## Objective A
Answer each of these questions using the book review.
(i) In what year did Ralph Warner buy a house in Cooksville?
(ii) What is the title of the earlier Fellows book, published in 1996, whose oral-history manner this one follows?
(iii) In what city does the book's regional survey end?
## Objective B
Reproduce the part of the book review starting with "WILL FELLOWS’ A" and going on through "fascinating to read.".

A Passion to PreserveA Passion to Preserve: Gay Men as Keepers of Culture
by Will Fellows
University of Wisconsin Press.
280 pages, $30.

 

 

 


Steve: We don’t have children.

Adam: We have taste.
— Paul Rudnick,
The Most Fabulous Story Ever Told

 

WILL FELLOWS’ A Passion to Preserve is really two books. One looks at living gay men who have devoted their lives to restoring and preserving old houses and other American antiquities. The other documents some similar men who did the same sort of work in the late 1800’s and early 1900’s. Much of the contemporary material consists of oral histories in the manner of Fellows’ earlier book, Farm Boys (1996), and is fascinating to read.

A Passion to Preserve is national in its scope, with its material grouped by region starting in the Northeast and moving clockwise around the United States before moving down the Mississippi to New Orleans. Fellows’ subjects are a varied lot. Some fit the stereotype that Fellows would lead you to expect: nice young men looking for a fixer-upper to fill with antiques and turn into a bed and breakfast; or Scarlett O’Hara wannabes who want to restore the lost glories of Tara. Some collect old typewriters, “found” photographs, player pianos, or vintage washing machines. But there are also men like Dana Duppler, who appreciates “the common, utilitarian structures built by average people who didn’t have a lot of money” and thinks that “historic preservations should cover a broader field than just the wealthiest five per cent of the population.”

In a section titled “Generations of Gentlemen Keep Cooksville, Wisconsin,” Fellows traces several generations of gay men who preserved buildings in “an unincorporated village of fewer than one hundred people,” beginning with a bachelor teacher named Ralph Warner, who bought a house there in 1911. Warner’s “House Next Door” drew visitors and paying guests, whom he served home-cooked meals and entertained at the piano. By the 1930’s he’d attracted media attention, including reporters from House Beautiful and The Ladies’ Home Journal. Some of Warner’s visitors were gay men who followed his example and bought houses in Cooksville, working to preserve the village’s past down to the present day.

## Dataset section

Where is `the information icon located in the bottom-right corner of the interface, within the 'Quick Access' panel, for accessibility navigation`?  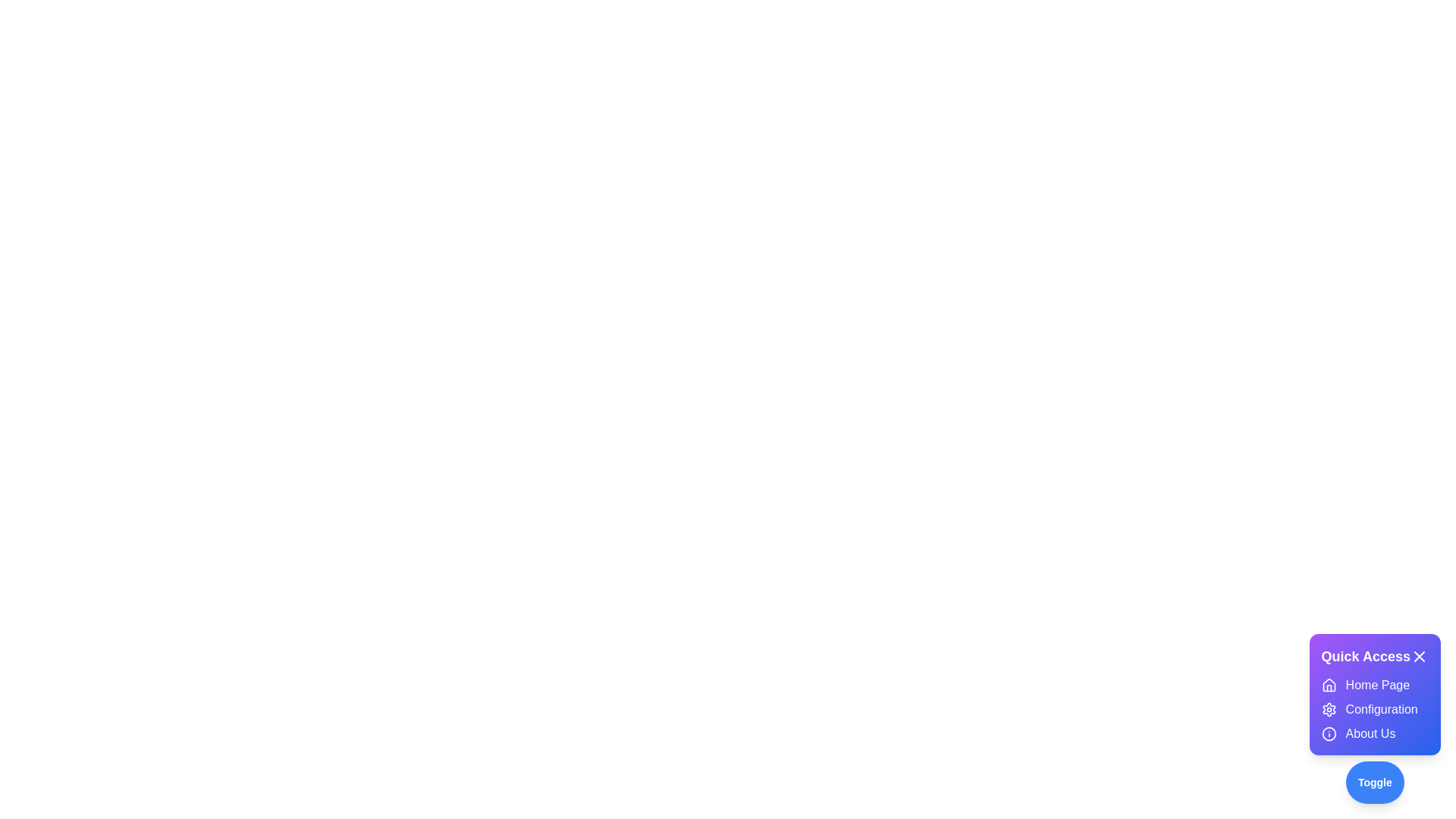 the information icon located in the bottom-right corner of the interface, within the 'Quick Access' panel, for accessibility navigation is located at coordinates (1328, 733).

## Final answer A
(i) 1911
(ii) Farm Boys
(iii) New Orleans

## Final answer B
WILL FELLOWS’ A Passion to Preserve is really two books. One looks at living gay men who have devoted their lives to restoring and preserving old houses and other American antiquities. The other documents some similar men who did the same sort of work in the late 1800’s and early 1900’s. Much of the contemporary material consists of oral histories in the manner of Fellows’ earlier book, Farm Boys (1996), and is fascinating to read.